Прежде чем начать поединок, противники раскланялись с той изысканнейшей учтивостью, которая отличала этих двух благородных сеньоров. Но вот прозвучали трубы, и соперники, вооружившись копьями, понеслись друг на друга.
Каждый из них нанес меткий удар в щит противника, однако лошади проскакали слишком далеко друг от друга, так что копья пришлось бросить на землю. Оруженосцы тотчас выбежали на поле боя, чтобы поднять оружие и вручить его своим господам. Но те одновременно сделали знак, и оруженосец графа Дерби вручил герцогу Туренскому копье своего господина, в то время как французский оруженосец подал графу Дерби копье герцога. Этому обмену оружием все шумно зааплодировали и сочли, что произведен он был совершенно по-рыцарски.
Соперники снова разошлись по местам, приготовились и опять устремились в бой. На сей раз лошади более соответствовали ловкости своих всадников: они столь точно неслись прямо вперед, что, казалось, столкнутся лбами и расшибут себе головы. И на этот раз, как и в первой схватке, соперники нанесли друг другу такие меткие и сильные удары, что копья их разлетелись на куски и у каждого в руке остался лишь обломок.
Они вновь обменялись поклонами. Герцог Туренский возвратился к себе в шатер, а граф Дерби покинул ристалище. У ворот его ожидал королевский паж, который от имени короля передал графу приглашение занять место между зрителями по левую сторону от королевы. Граф Дерби принял это лестное приглашение и вскоре появился на королевском балконе в боевых доспехах, в которых сию минуту сражался; он снял только шлем, и паж в роскошной ливрее нес его следом.

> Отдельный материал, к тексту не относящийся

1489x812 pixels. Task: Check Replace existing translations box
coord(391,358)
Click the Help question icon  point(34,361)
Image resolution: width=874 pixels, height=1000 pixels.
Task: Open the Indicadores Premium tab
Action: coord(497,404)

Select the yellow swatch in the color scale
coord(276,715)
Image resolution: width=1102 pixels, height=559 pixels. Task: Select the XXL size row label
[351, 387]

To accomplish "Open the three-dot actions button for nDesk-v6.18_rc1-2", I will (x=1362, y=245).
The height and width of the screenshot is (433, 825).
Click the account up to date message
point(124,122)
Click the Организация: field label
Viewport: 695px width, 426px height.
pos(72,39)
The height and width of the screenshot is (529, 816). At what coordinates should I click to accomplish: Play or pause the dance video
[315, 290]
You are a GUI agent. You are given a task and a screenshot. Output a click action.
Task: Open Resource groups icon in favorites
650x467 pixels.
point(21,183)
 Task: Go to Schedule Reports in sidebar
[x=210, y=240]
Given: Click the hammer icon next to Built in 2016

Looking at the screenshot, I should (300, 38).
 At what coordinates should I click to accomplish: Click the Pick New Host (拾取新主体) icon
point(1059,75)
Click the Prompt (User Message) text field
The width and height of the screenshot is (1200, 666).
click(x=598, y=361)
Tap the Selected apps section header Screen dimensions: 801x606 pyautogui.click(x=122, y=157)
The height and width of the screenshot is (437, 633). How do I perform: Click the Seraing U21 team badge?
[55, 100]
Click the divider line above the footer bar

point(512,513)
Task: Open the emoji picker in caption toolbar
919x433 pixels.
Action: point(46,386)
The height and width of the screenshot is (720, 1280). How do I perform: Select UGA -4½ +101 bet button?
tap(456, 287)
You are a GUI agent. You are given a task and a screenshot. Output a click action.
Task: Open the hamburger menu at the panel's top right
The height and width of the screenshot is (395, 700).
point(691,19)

Едва граф успел занять место, трубы протрубили третий вызов. На сей раз ответ последовал немедленно, прозвучав словно эхо. Но это был резкий и грозный звук военной трубы, какими пользовались только в настоящих сражениях, чтобы устрашить неприятеля. Все вздрогнули, а герцогиня Валентина в страхе перекрестилась и прошептала: "Господи, смилуйся надо мною!"
Взгляды присутствующих устремились к воротам. Ворота открылись, и в них показался рыцарь, облаченный в доспехи, предназначенные для военного поединка. При нем были тяжелое копье, длинный меч, из тех, которыми можно действовать попеременно то одной, то обеими руками, секира и два щита — один висел на шее, другой был надет на руку; соответственно гербу герцога Туренского, на котором, как уже говорилось выше, была изображена суковатая дубина с девизом: "Бросаю вызов", эмблема рыцаря представляла собою струг для срезания сучьев с ответной надписью: "Вызов принимаю".
Все смотрели на вновь явившегося с особенным любопытством, которое всегда возбуждают подобные обстоятельства. Но забрало его шлема было опущено, на щите не было никаких геральдических знаков, и только украшение на шлеме — графская корона из чистого золота — неоспоримо свидетельствовало о его высоком происхождении или титуле.
Он въехал на ристалище, управляя своим боевым конем с тем изяществом и ловкостью, которые не позволяли сомневаться, что это умелый и закаленный рыцарь. Приблизившись к королевскому балкону, он склонил голову до самой конской гривы, в полнейшей тишине подъехал к шатру герцога Туренского и острием копья с силой ударил в щит войны своего дерзкого соперника. "Смертельная схватка…" — пронеслось с одного края ристалища до другого. Королева побледнела, герцогиня Валентина вскрикнула.
У входа в шатер герцога тотчас появился один из его оруженосцев, осмотрел, каким оружием для нападения и защиты располагает рыцарь, вежливо поклонясь ему, сказал: "Все будет так, как вы, милостивый государь, пожелаете", — и удалился. Рыцарь же отъехал в другой конец ристалища, где ему пришлось ждать, пока герцог Туренский закончит свои приготовления. Минут через десять герцог выехал из шатра в тех же самых доспехах, в каких был с утра, только на другой, свежей и сильной лошади; у него, как и у его соперника, были крепкое копье с железным острием, длинный меч на боку и прикрепленная к седлу секира. Все его оружие, равно как и кираса, было богато украшено золотой и серебряной чеканкой.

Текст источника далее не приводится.